* SOURCE DOCUMENT *
ALL THE LEAVES ARE BROWN

Dr. Lester CN Simon

Good morning Antigua and Barbuda. I have to tell you I have not always called you Antigua and Barbuda. Antigua was all I used to say until I wittingly added Barbuda in order to rescue my journals from finding shore on some distant land. For over the past 2 years the new and promising UPP government has been trying to come to terms with the demands of a hotchpotch nation, a disparate brew of insipid, pepperpot people bent on forcing the government to satisfy all earthly and heavenly demands at once. Abracadabra!

Your mission, should you decide to accept it, is to find the soul of Antigua and Barbuda. Some agents claim that it is within the governing, UPP party but others maintain it resides within the opposition, ALP organization. I have to tell you too that it is also alleged by experts, to be a figment of the imagination, a banana of some mindless fool.

As always, should you or any of your forces be caught or killed in this mission, the secretary will disavow any knowledge of your actions. Since this newspaper will not self-destruct in 5 seconds or 5 minutes, hours, days, years or decades, you must destroy it in the usual manner. Good luck, in your mission, Antigua and Barbuda.

Normally, as in all Mission Impossible cases, I take my leave at this time. However, because of the complexity of this important mission, I must go on to advise you that you will need the help of an agent, Melanie Phillips, a journalist from Britain. She comes highly qualified because she has been investigating a similar dilemma in Britain. In particular, she is concerned about citizenship and immigrants. It might surprise you that you have a more serious problem than Britain and it is again made more complex by your scarce resources to identify and enunciate the problem, let alone to find the solution to it.

Melanie Phillips will tell you what the economist, Professor Robert Rowthorn observed recently in a lecture about the dangers of unlimited mass migration. He reminded, ‘A nation is a community of mutual obligation that is based on a shared history’. This fact will force her to tell you that unless there is a rigid grasp of the true history of Antigua and Barbuda, civic obligations will have no bedrock in which to root themselves, and hence nationhood in this twin island state will become an effete, banal nonsense.

* DATA *
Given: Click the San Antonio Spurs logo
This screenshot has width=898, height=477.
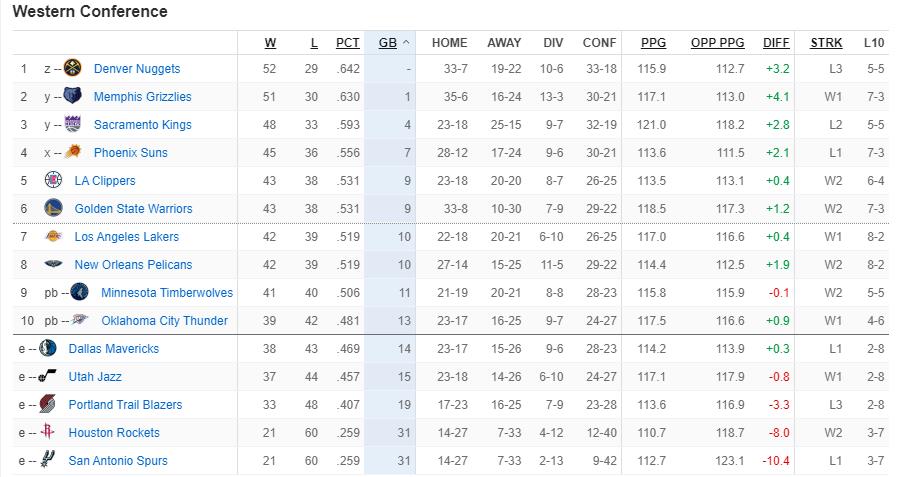Looking at the screenshot, I should pyautogui.click(x=48, y=460).
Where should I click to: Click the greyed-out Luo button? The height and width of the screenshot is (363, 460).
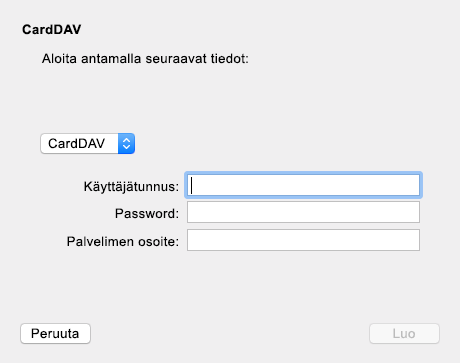click(404, 333)
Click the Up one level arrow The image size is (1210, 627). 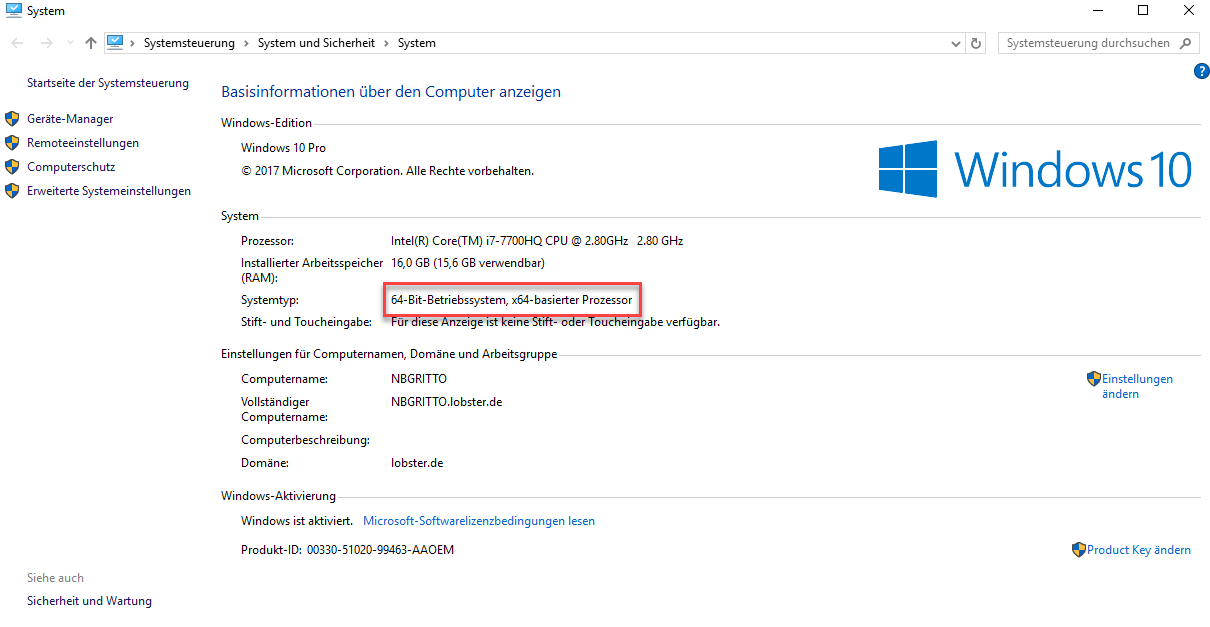[x=91, y=43]
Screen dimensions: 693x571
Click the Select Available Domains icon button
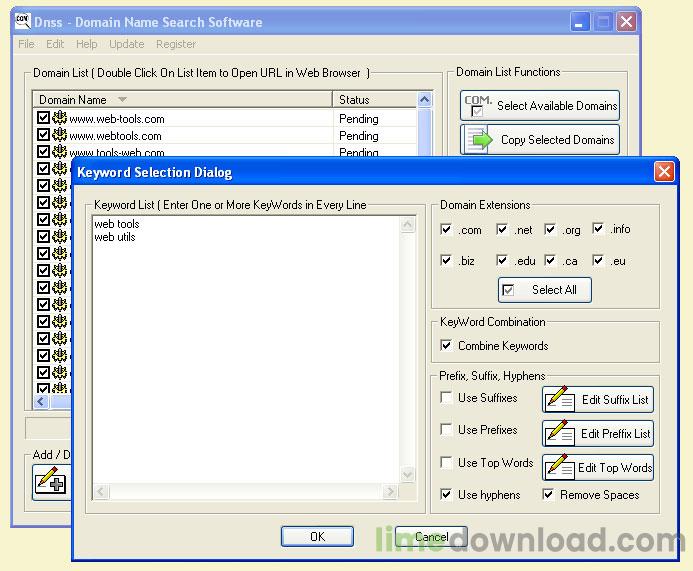click(x=478, y=106)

* ACTIVITIES *
A – List every person named in the column on Antigua and Barbuda, including its author.
B – Translate this sentence from the column on Antigua and Barbuda into Spanish: "She comes highly qualified because she has been investigating a similar dilemma in Britain."
C – Carry on the column on Antigua and Barbuda, picking up right after its last sentence.

* TASK RESULTS *
A –
Lester CN Simon
Melanie Phillips
Robert Rowthorn

B – Viene muy bien calificada porque ha estado investigando un dilema similar en Gran Bretaña.

C –
As the clamour mounts from all and sundry in this babbling land of new, free radio, Melanie Phillips will help you to argue that few Antiguans and Barbudans and fewer residents realise that citizenship is not about what the country owes to an individual, but what an individual owes to the country. Very few people truly understand this imperative and glibly quote President John F. Kennedy. It means that the obligation to the nation and to fellow citizens and to law and order must come first. Then and only then can you twist and shout and limbo and babble all over new, free radio about your rights, your demands, your medical benefits, schooling for your children, and your passport.

This is why the soul of the nation must be identified and held up high for all to see and behold; for without it, there is no Antiguanness, no Barbudanness, no anything but a wild bunch of assorted local, Caribbean and international neaga.

So how do you deal with immigrants, since to varying extents, we are all immigrants at some point in time? It is “a simple thing” (as the Analyst would say). You are welcome in my house, you can practise your religion and espouse your culture but my national culture comes first and foremost. This means that when the immigrant culture collides with national culture, the traffic police will automatically give national culture the right of way. Anything else is a recipe for collision and disaster.

But what is this national culture? What is this Antiguanness and Barbudanness? It is not just the food and music and the dance and the “distinctive customs, achievements, product, outlook and way of life” as the dictionary states. It also requires an honest attention to, and constant review of our history, for culture is both static and dynamic.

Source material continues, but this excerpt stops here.